[SOURCE MATERIAL Boundary: Start]

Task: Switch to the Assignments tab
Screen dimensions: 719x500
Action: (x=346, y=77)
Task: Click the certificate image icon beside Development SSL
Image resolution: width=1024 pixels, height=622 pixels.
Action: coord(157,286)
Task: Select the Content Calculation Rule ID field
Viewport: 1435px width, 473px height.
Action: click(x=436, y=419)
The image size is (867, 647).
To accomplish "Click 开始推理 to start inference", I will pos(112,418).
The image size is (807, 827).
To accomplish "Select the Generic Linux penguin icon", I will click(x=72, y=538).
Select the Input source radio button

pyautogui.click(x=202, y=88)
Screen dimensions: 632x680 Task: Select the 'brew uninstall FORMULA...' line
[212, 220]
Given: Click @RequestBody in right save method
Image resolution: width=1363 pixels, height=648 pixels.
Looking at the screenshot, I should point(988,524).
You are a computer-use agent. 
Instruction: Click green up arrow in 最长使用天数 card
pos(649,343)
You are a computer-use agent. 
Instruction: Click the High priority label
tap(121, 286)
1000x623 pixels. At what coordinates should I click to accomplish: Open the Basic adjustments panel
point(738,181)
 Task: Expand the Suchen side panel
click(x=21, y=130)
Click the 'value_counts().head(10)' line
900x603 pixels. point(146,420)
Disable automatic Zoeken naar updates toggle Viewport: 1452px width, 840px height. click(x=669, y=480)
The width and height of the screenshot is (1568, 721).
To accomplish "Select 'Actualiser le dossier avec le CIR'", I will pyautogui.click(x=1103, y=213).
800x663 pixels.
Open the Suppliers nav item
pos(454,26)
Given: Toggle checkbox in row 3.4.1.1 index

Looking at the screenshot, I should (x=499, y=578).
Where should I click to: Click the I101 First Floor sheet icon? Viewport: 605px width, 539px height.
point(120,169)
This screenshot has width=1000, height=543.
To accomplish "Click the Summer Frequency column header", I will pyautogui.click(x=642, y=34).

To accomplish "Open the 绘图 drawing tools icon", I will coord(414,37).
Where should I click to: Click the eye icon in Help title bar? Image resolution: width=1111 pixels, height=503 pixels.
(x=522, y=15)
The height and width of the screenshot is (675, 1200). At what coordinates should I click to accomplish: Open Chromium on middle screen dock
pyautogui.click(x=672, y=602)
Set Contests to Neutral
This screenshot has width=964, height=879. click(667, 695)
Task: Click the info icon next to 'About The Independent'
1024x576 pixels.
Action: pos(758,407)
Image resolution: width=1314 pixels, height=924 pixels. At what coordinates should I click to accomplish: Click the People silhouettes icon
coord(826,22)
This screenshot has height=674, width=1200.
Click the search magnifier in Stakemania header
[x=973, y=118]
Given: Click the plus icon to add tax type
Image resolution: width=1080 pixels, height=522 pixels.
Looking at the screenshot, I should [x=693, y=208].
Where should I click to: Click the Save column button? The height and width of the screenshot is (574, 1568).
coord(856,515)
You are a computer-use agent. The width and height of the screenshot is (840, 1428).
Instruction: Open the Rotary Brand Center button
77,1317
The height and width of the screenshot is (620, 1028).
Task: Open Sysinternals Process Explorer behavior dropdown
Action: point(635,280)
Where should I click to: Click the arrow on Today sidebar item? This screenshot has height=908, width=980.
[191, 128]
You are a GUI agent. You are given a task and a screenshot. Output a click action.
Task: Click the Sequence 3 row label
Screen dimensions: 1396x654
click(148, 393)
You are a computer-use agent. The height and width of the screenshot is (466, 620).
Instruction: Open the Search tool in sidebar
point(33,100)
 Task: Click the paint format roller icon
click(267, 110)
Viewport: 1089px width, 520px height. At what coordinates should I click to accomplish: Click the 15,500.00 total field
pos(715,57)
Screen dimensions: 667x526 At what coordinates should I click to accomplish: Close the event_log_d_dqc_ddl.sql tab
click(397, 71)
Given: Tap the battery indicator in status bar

[SOURCE MATERIAL Boundary: End]

DIRECTIONS: Everything before the line containing "Where should I click to: Click the Save" stays out. Write out that line and the rest of the entries exactly.

COMPLETED TASK:
Where should I click to: Click the Save column button? The height and width of the screenshot is (574, 1568).
coord(856,515)
You are a computer-use agent. The width and height of the screenshot is (840, 1428).
Instruction: Open the Rotary Brand Center button
77,1317
The height and width of the screenshot is (620, 1028).
Task: Open Sysinternals Process Explorer behavior dropdown
Action: point(635,280)
Where should I click to: Click the arrow on Today sidebar item? This screenshot has height=908, width=980.
[191, 128]
You are a GUI agent. You are given a task and a screenshot. Output a click action.
Task: Click the Sequence 3 row label
Screen dimensions: 1396x654
click(148, 393)
You are a computer-use agent. The height and width of the screenshot is (466, 620).
Instruction: Open the Search tool in sidebar
point(33,100)
 Task: Click the paint format roller icon
click(267, 110)
Viewport: 1089px width, 520px height. At what coordinates should I click to accomplish: Click the 15,500.00 total field
pos(715,57)
Screen dimensions: 667x526 At what coordinates should I click to accomplish: Close the event_log_d_dqc_ddl.sql tab
click(397, 71)
Given: Tap the battery indicator in status bar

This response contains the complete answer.